Here’s how the chip works:
Signals detected by sensing devices, such as video cameras, are routed to the on-chip network of neurons and synapses. The signals are converted to spikes of electricity, which travel along wires corresponding to the axons in the brain, make contact with digital switches, which correspond to the brain’s neurons, and, depending on their composition and strength, fan out to other neurons via virtual axons and synapses—the connecting points. In this way, the neural network makes sense of patterns of signals and learns from identifying repeating patterns.
The chips is manufactured for IBM by Samsung Electronics using their state-of-the-art 28 nanometer CMOS technology—today’s mainstream method for fabricating chips.

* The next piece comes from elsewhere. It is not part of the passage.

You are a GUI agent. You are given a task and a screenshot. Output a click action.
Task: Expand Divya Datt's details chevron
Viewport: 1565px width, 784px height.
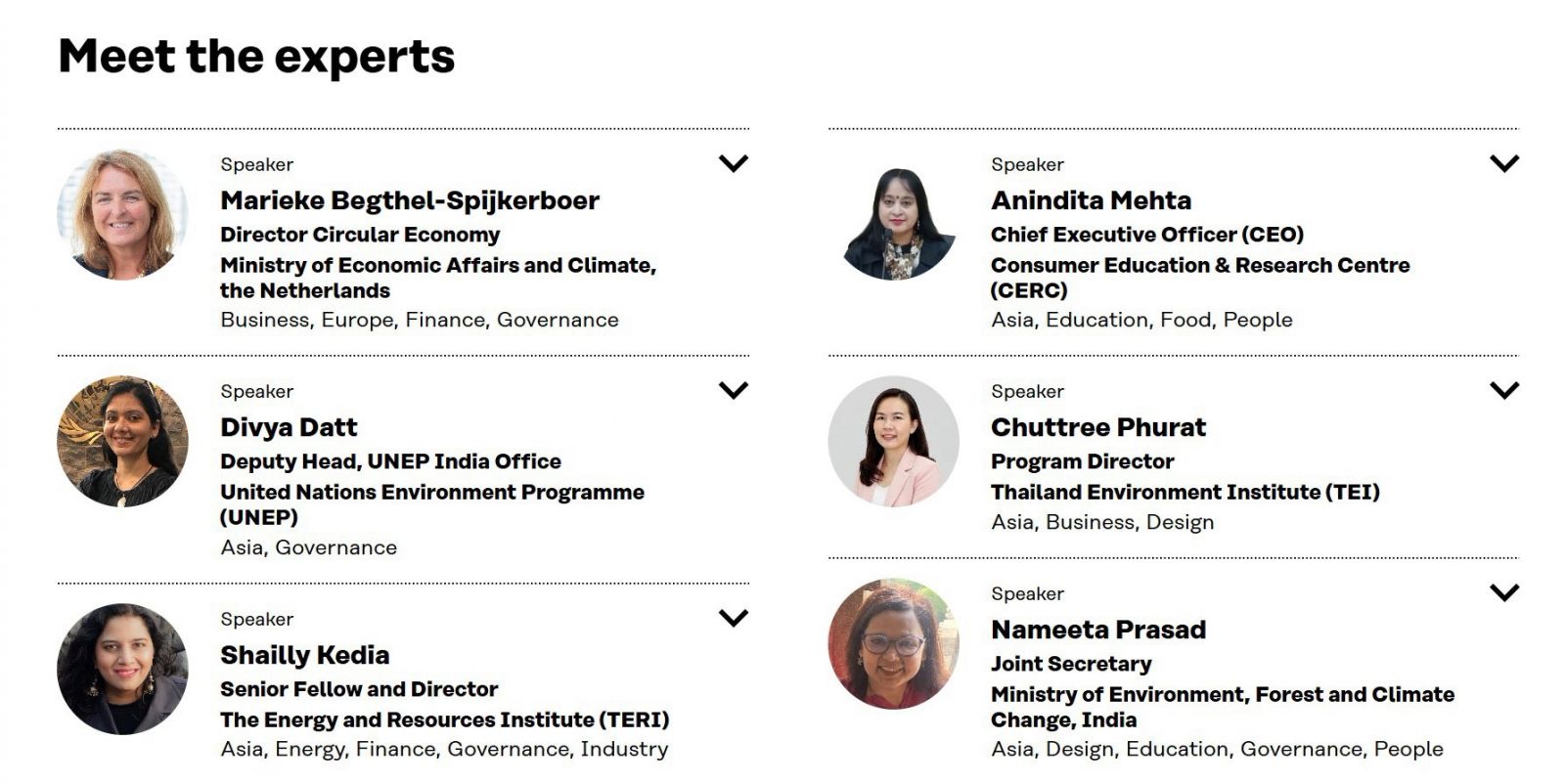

The SyNAPSE team developed an ecosystem of software to make the TrueNorth technology useful. That includes a simulator, called Compass, and a programming environment, Corelet. The programming environment enables application developers to create reusable software modules for capabilities such as real-time video analysis, signal processing and object detection, classification and recognition.
I can envision plenty of uses for TrueNorth. How about smart glasses for people who can’t see? The glasses would analyze live video to help the wearer navigate obstructions or even identify people—whispering critical information through an ear bud. Or think about a portable health diagnosis device.
How about using a TrueNorth system in the hospital operating room? During exploratory surgery, doctors could perform real-time analysis of human tissue samples—reducing the need for tissue removal or for additional surgeries.
Automakers could use the chip to help pilot the driverless cars of the future. Today’s experimental vehicles don’t really understand the road like humans do. They have to be programmed to respond to every situation. A system based on our technology would be able to learn on its own and to react expertly to surprises.
You could build a very powerful supercomputer using thousands of these chips.
And, I bet, you’ll find TrueNorth in smartphones. You can imagine a face-recognition system for quick and easy authentication. Or a system for sniffing out pollution, gas leaks or other toxic agents in the air.
When the SyNAPSE team started on this journey eight years ago, conventional wisdom said it couldn’t be done. Well, Dharmendra and the team did it. They designed the chip and the technology ecosystem that surrounds it.
This is the fulfillment of the science community’s long-held dream. It’s also just a first step into brain-like technology. But we truly are on the path to a new era of computing.